Il Piemonte arranca: come uscirne? [Piemonte Economy]

di Cristina Bargero

 

È oramai da anni che tra l’altalenarsi di segni più e meno il Piemonte arranca. Ce lo indicano i numeri, impietosi nella loro freddezza, che ci collocano come fanalino di coda tra le Regioni del Nord, che seppur tra i mille problemi che attanagliano il nostro paese, corrono ai ritmi dell’Ile de France, del Baden Württemberg.

IL PIL pro/capite del Piemonte (dato ISTAT 2017) pari a 30.300 euro è il più basso di tutte le Regioni del Nord, ma anche di Lazio e Toscana, mentre il tasso di disoccupazione, secondo le rilevazioni più recenti del secondo trimestre 2019,raggiunge il 7,2%. La media del Nord è del 5,2% e peggio di noi sta solo la Liguria.

Anche a un osservatore poco avvezzo ai dati la situazione della nostra regione di delinea nelle sue tinte non certo rosee: è sufficiente percorrere il primo tratto della Torino-Milano in uscita dal capoluogo o farsi un giro per le aree industriali delle città, negli anni ‘70 centri di riferimento di alcuni distretti industriali, o meglio ancora appostarsi ai cancelli di Mirafiori durante i cambi turno per rendersi conto di una manifattura che in alcune di quelle che erano le sue specializzazioni tradizionali arranca.

E’ mutata profondamente la geografia industriale di un territorio che, a partire dall’epoca giolittiana, ha segnato la storia economica del nostro Paese.

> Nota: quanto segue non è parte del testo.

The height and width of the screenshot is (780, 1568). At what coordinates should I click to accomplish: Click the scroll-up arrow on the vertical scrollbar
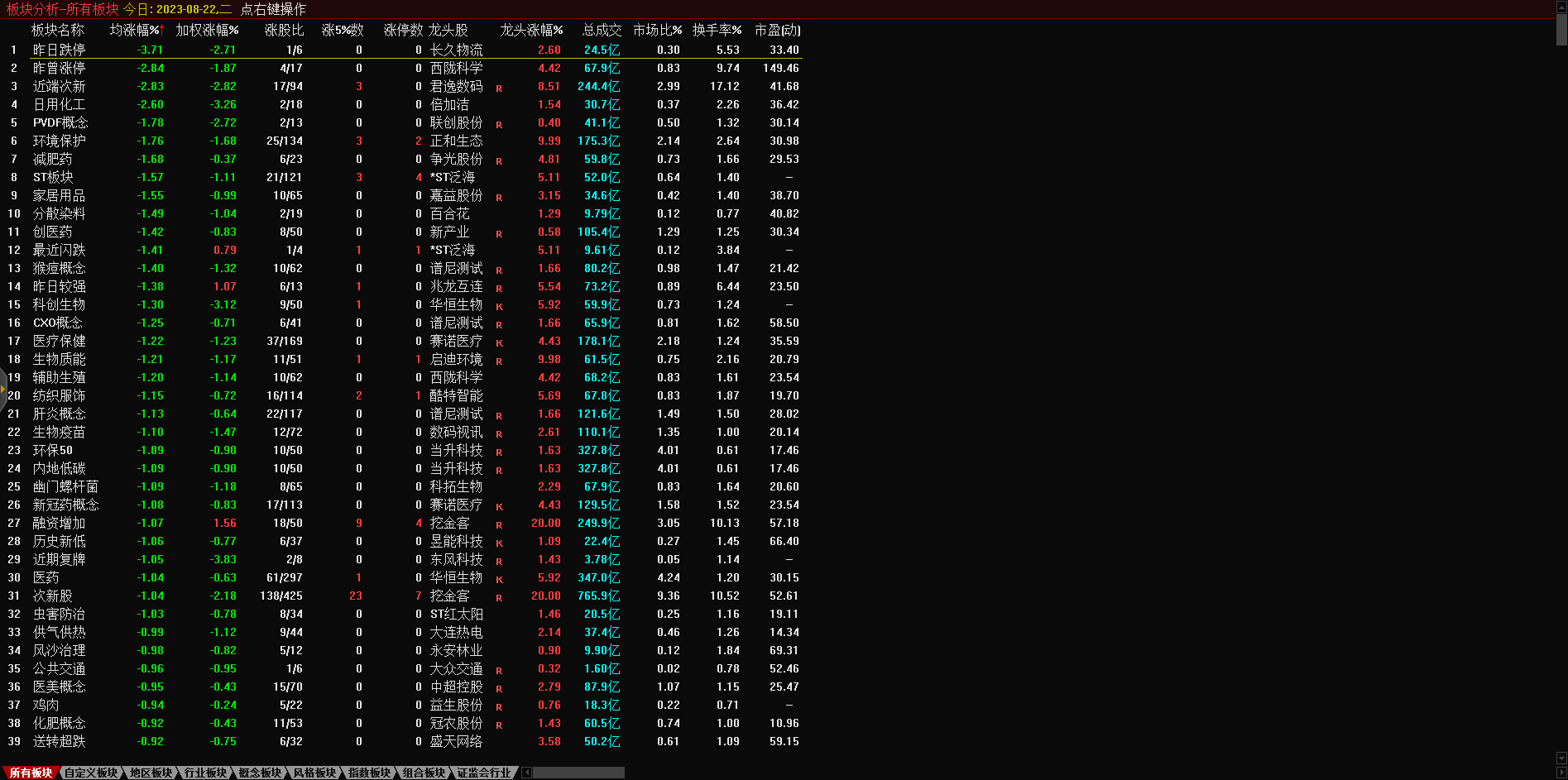click(x=1561, y=6)

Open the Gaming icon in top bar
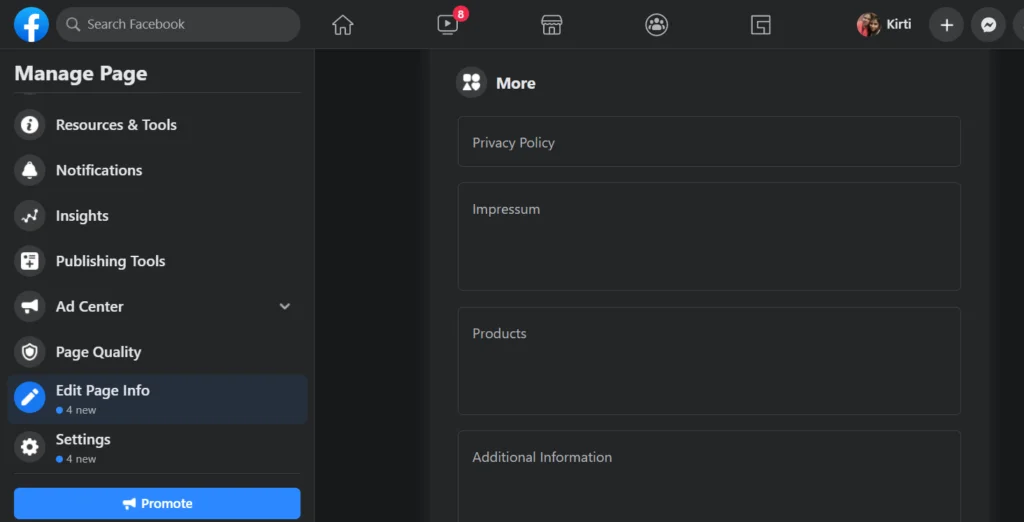761,25
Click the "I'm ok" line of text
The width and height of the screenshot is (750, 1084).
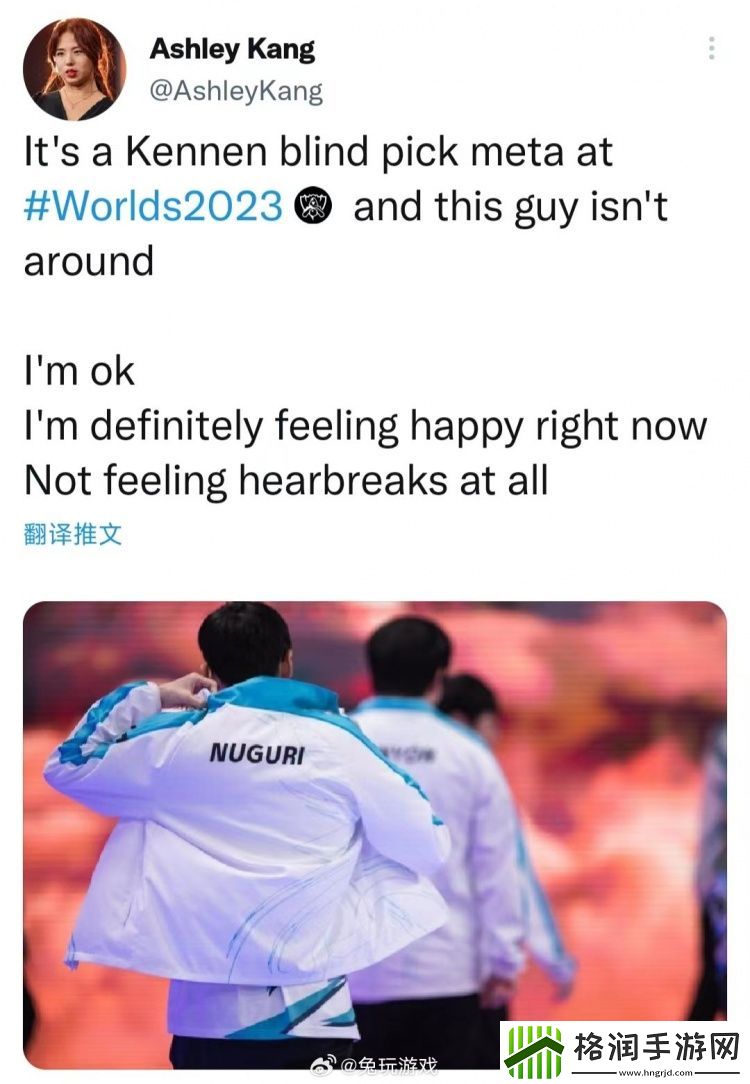click(79, 371)
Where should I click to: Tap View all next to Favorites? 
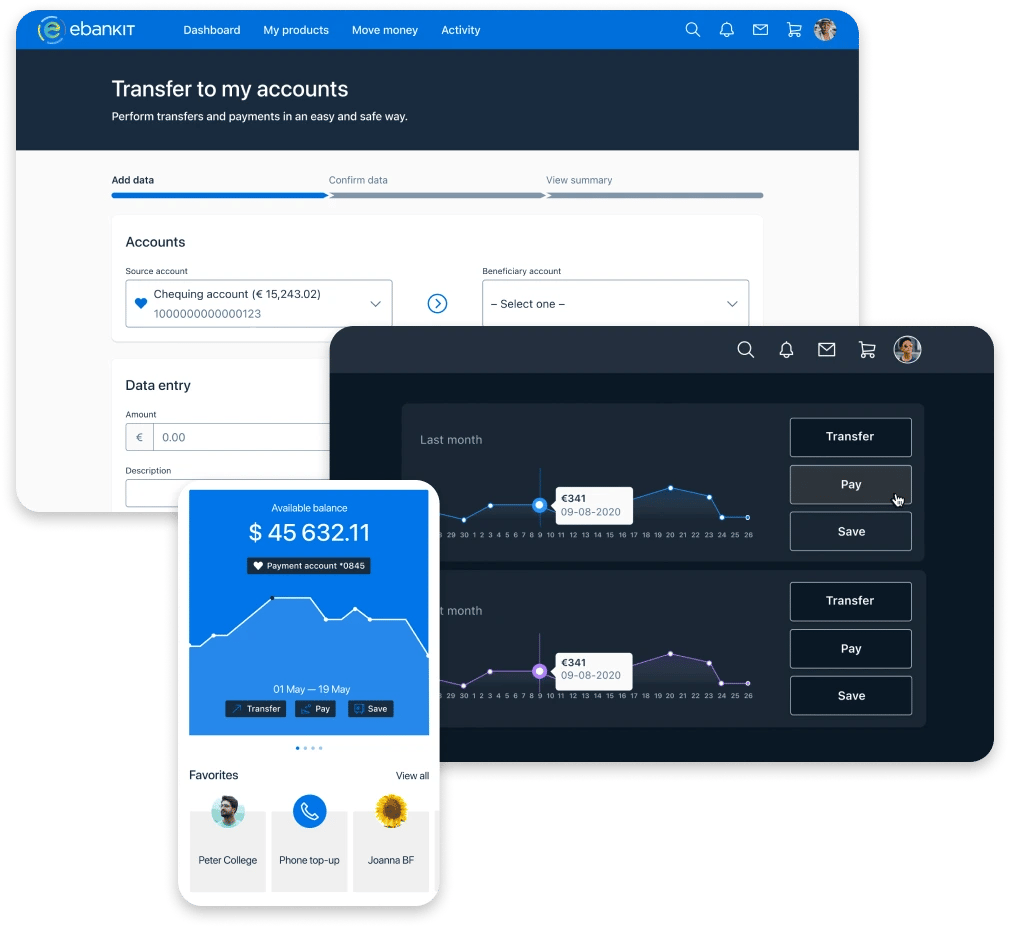[412, 776]
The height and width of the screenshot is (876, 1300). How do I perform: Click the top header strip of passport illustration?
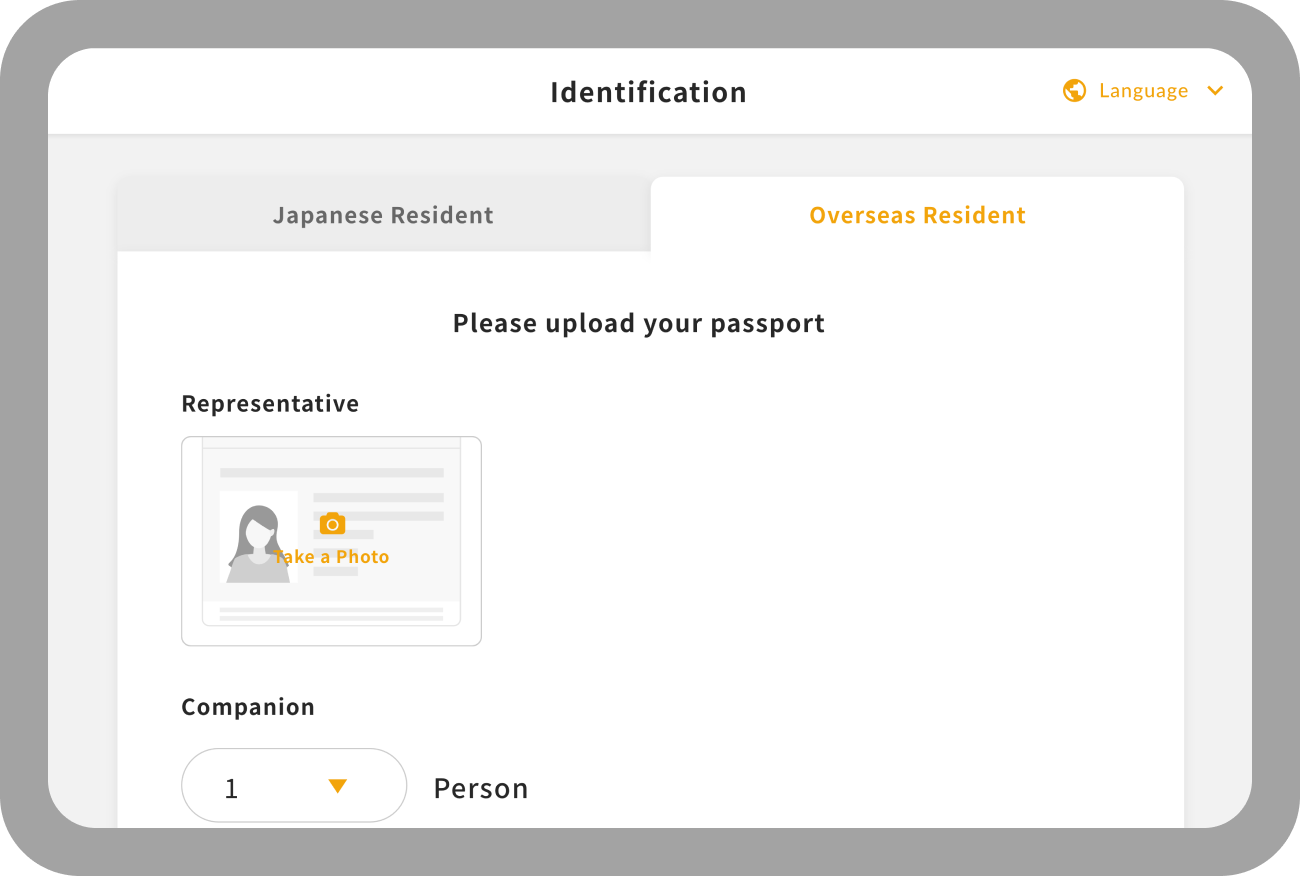(331, 443)
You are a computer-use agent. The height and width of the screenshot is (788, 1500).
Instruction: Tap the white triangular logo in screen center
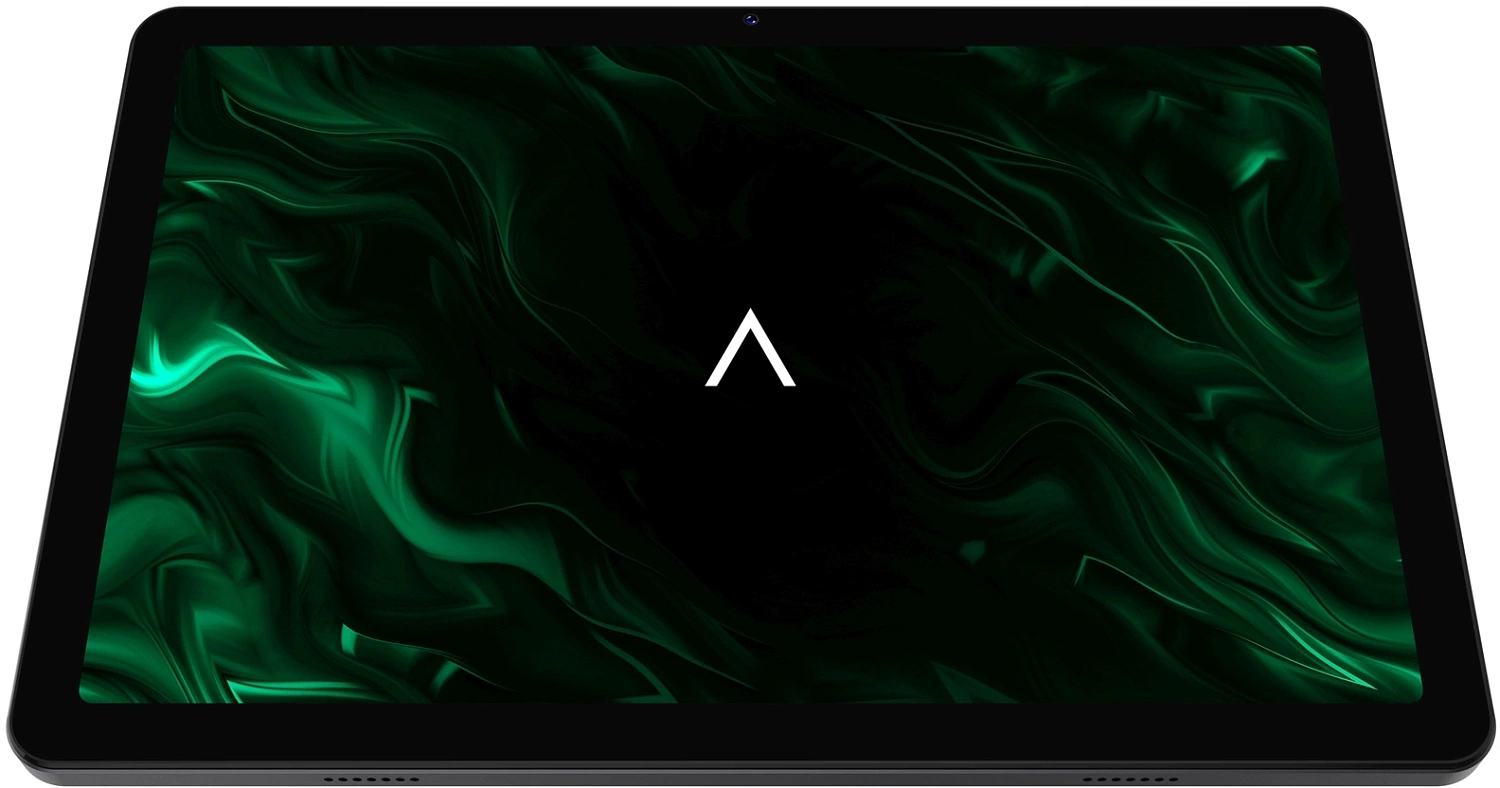click(x=750, y=350)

Infatti, nasce proprio in questa fascia di territori, compresi tra Piemonte Liguria e Lombardia, il “triangolo industriale”, da cui è partita la prima forma di industrializzazione su larga scala in Italia.

La “scomparsa dell’Italia industriale” soprattutto in Piemonte vede le sue radici profonde nelle caratteristiche del manifatturiero piemontese, particolarmente legato (in particolare nel’area di Torino, la più grande e popolosa del Piemonte) all’automobile, che ha avuto maggiori difficoltà ed ha perso più valore aggiunto e occupazione rispetto alle altre grandi regioni caratterizzate invece da un tessuto produttivo più variegato.

La deindustrializzazione si associa al progresso tecnologico, che provoca uno spostamento della frontiera di produzione, all’assorbimento di forza lavoro da parte dei servizi e alla delocalizzazione, dovuta a un cambiamento a livello internazionale del vantaggio comparato e può anche essere letta come una fase dello sviluppo delle società avanzate. Entrano allora in giorno fattori quali il capitale umano, le competenze, il possesso e il trasferimento delle informazioni, e in tale contesto le città devono sapere reinventarsi un ruolo di catalizzatori di servizi e di tecnologia.

Oggi, tranne qualche eccezione, connesse alla gravitazione sulla Lombardia o all’essere localizzate in territori coesi economicamente e socialmente, le città piemontesi arrancano, a partire proprio dal capoluogo.